I created a music library and learned about Johnny Cash, more Dylan. I sing and just come up with the chords. Often I just download lyrics and make it up. There is no artistry to it, just what was musically given (like golf, my father hates that I have perfect pitch but knows he brought the game) and the desire to create, not perform yet.

The lyrics challenge is like a food challenge. I used to have a mystery box arrive at my door every week and figure out what to cook with anything that was in it. That was a challenge, especially in winter in the Rockies.

So it’s bye bye Miss American Pie, took the Chevy to the levee but the levee was dry….
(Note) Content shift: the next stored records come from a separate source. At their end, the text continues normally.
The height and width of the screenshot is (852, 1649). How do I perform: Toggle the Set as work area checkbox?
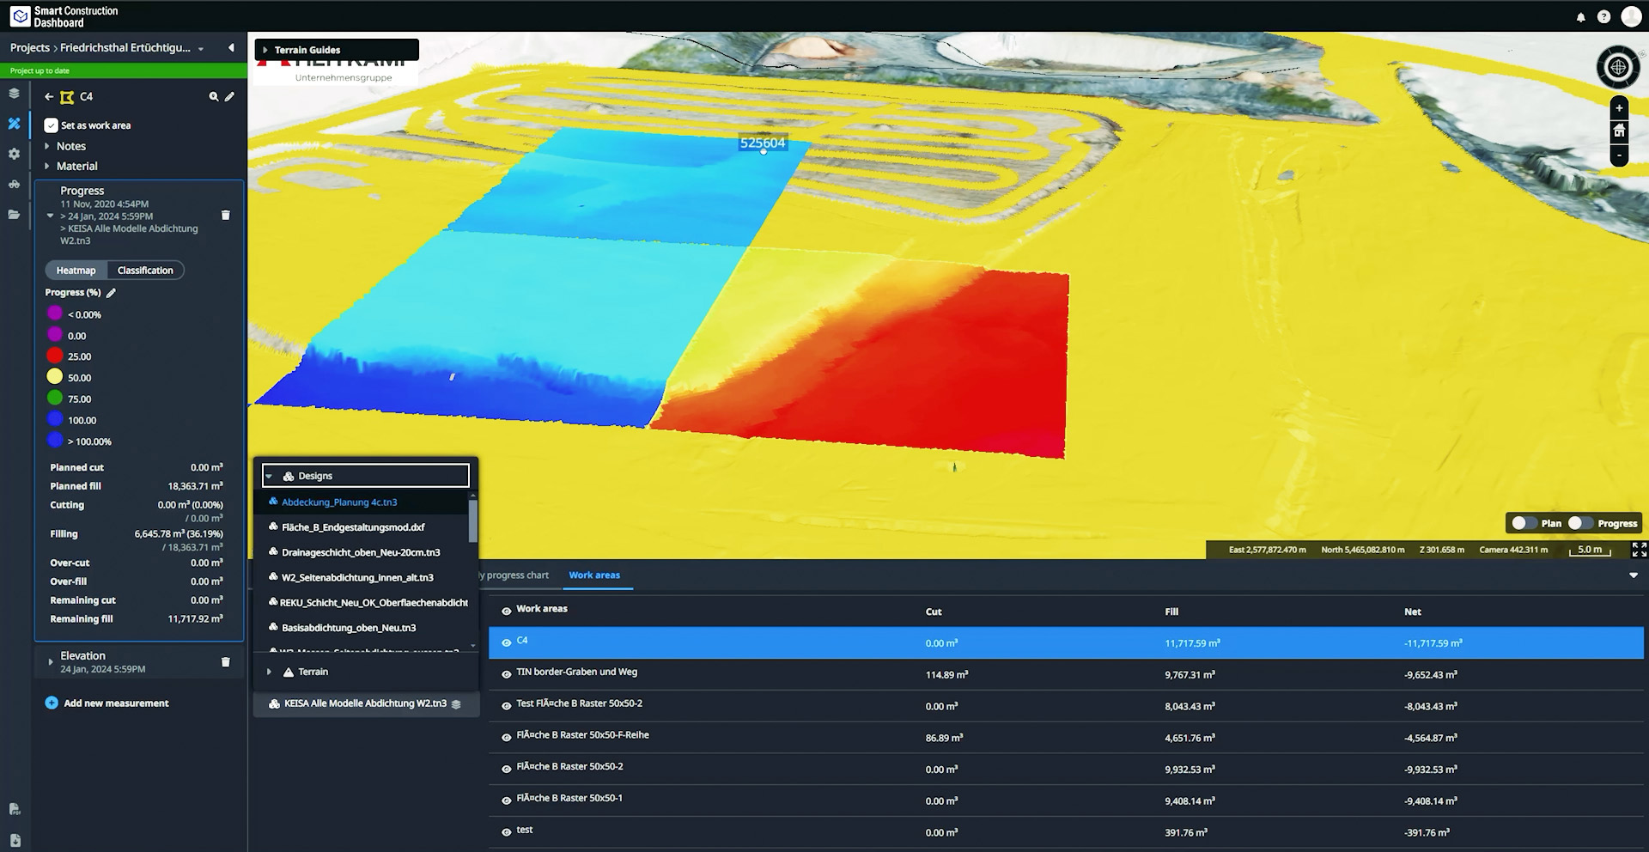52,125
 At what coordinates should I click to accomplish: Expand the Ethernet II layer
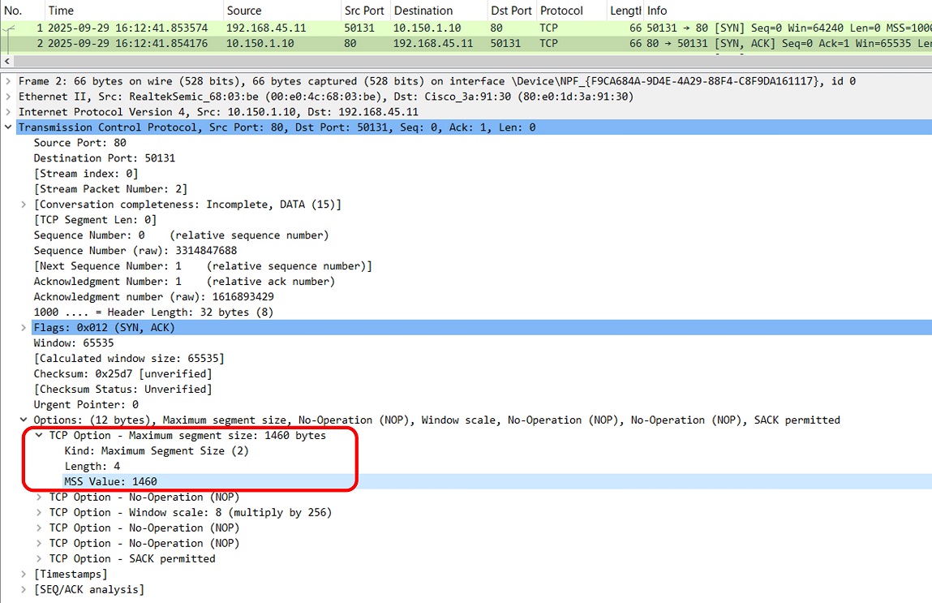[x=8, y=97]
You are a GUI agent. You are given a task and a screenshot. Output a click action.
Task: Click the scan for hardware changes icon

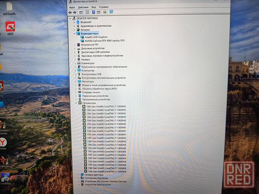pyautogui.click(x=111, y=12)
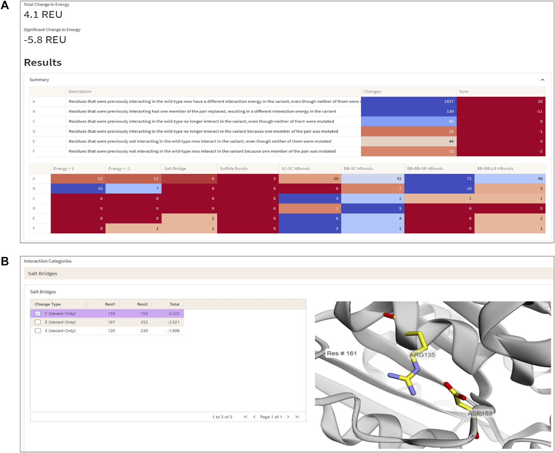Image resolution: width=555 pixels, height=453 pixels.
Task: Jump to last page arrow
Action: point(297,417)
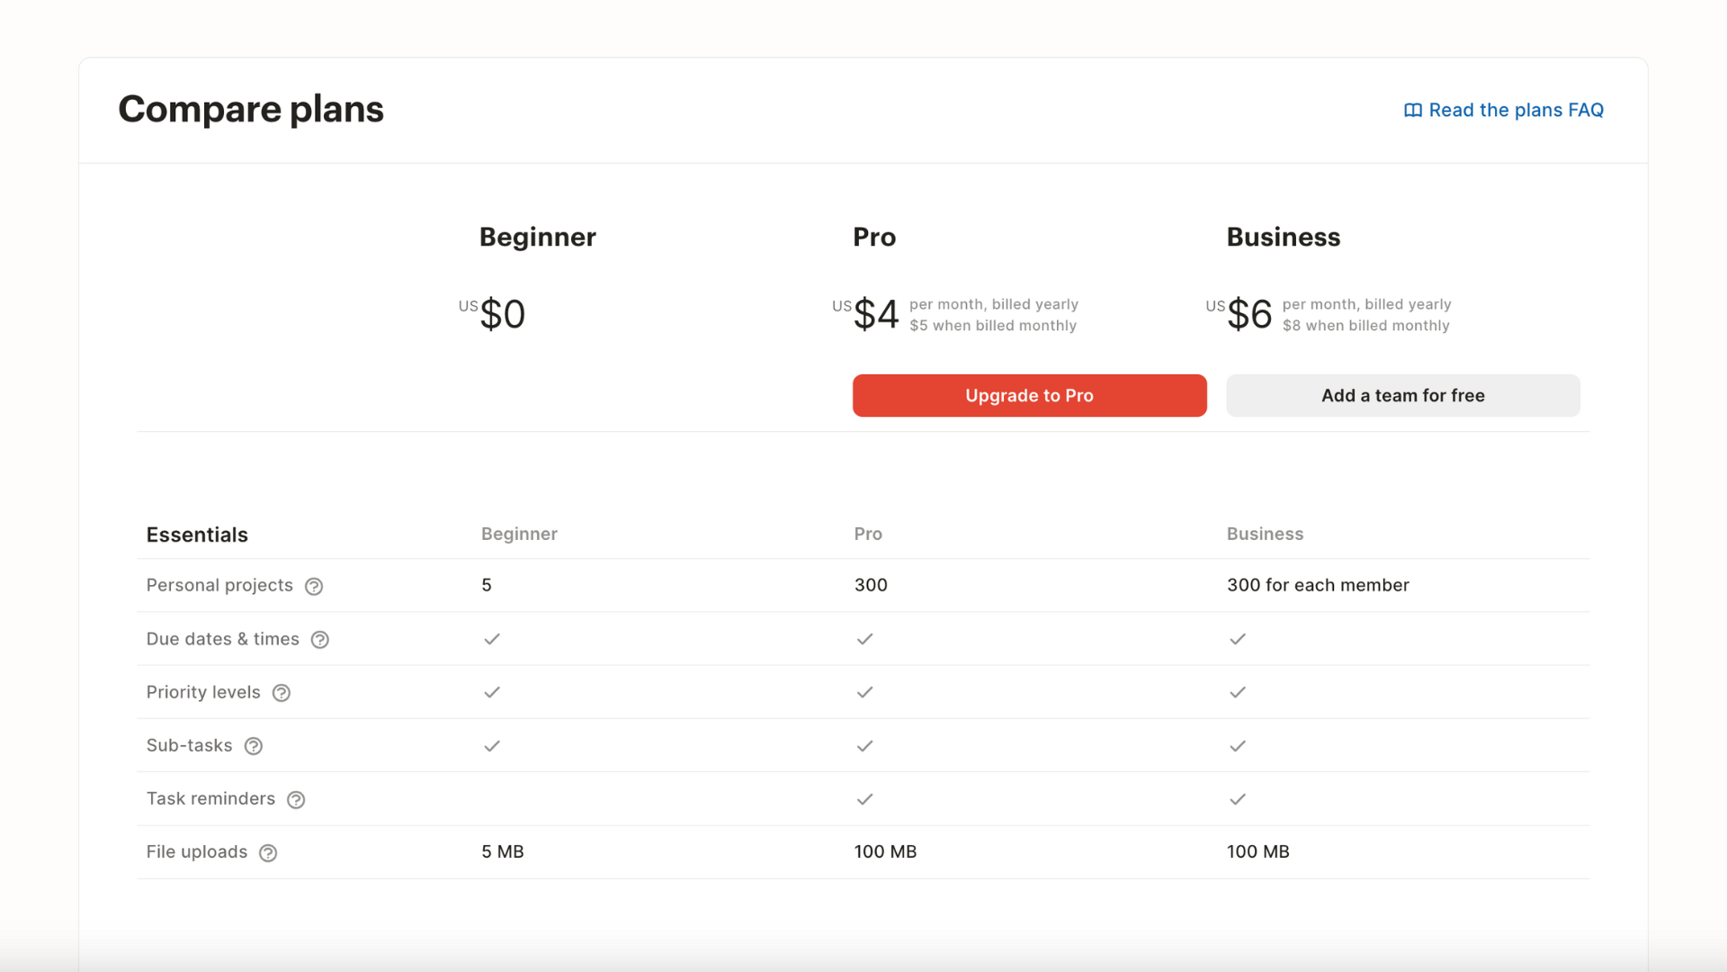Click help icon next to Task reminders
The image size is (1727, 972).
pos(295,800)
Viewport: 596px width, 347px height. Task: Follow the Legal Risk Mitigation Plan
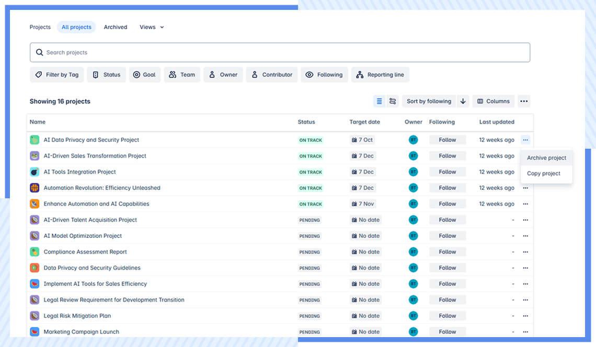click(447, 315)
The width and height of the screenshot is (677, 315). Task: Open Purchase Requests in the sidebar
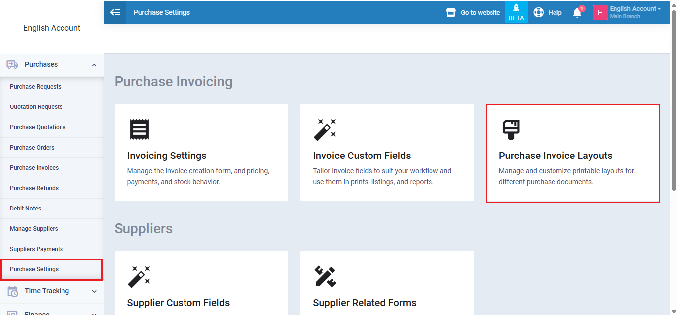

I prefer This Land Is Your Land….this land was made for you and me. Dee

The Music of our Youth

I don’t know what your milestones are in remembering a time, but mine was food, of course, and music. I’m trying to think of the old ’45 the local DJ gave me for touring the studio with my class. Well, the name would date me anyway. No, I didn’t have a high school prom or college semi-formal song. In high school, I had the flu and was back home within the hour. In college I worked at it taking tickets and hung out with my roommate.

Classical was all there was for me in grade school and junior high. Then I quit playing music and my tastes started to form. Luckily they’re still forming today but the music I like to learn to play is more folk, folk-rock, even country. I astounded my music teacher with a song I heard on the radio that was actually from this century!

But my college years were a confusion of music from different genres and a friend has sent me a few songs from back in the day. We were east coast but listened to rock, country, even disco. It was a long time ago that another friend had me listen to a new Stones hit, but news is that ten years later I had a neighbor with a “Nacho Cheese” VW convertible and had Donna Summers “I Will Survive” on the radio and we sang along en route to buy champagne for her party.

To Dave Mason, John Lennon, Dan Fogelberg, Bob Dylan, Joan Baez. Joni Mitchell, Patsy Cline, Johnny Cash, Bad Company, just a few that came to mind. ELO for some friends who play air guitar and finally took up the real instrument, bravo.

When I got into an elevator years ago and heard the Beatles on muzak my ears were offended, my brain was assaulted with the sound. When I hear “my” music on muzak it does the same now. I’m just older and the muzak is creeping up on me.

Run! The hip-hop, rap culture must end because it is finite. Otherwise music will die. I learn to play Joan Baez and Bob Dylan and Peter, Paul and Mary but musicians and music lovers must look to the future. If children only know rhythm and not tone then it will be lost. Where is the piano, the guitar, the orchestra? They have a place. It can’t all be hip hop and no tone or melody? Where are you, Ernie Ball?

Our schools don’t teach music any more. It’s a tragedy for those who could use that music to pull out mathematical and musical genius. Mozart composed when he was five years old.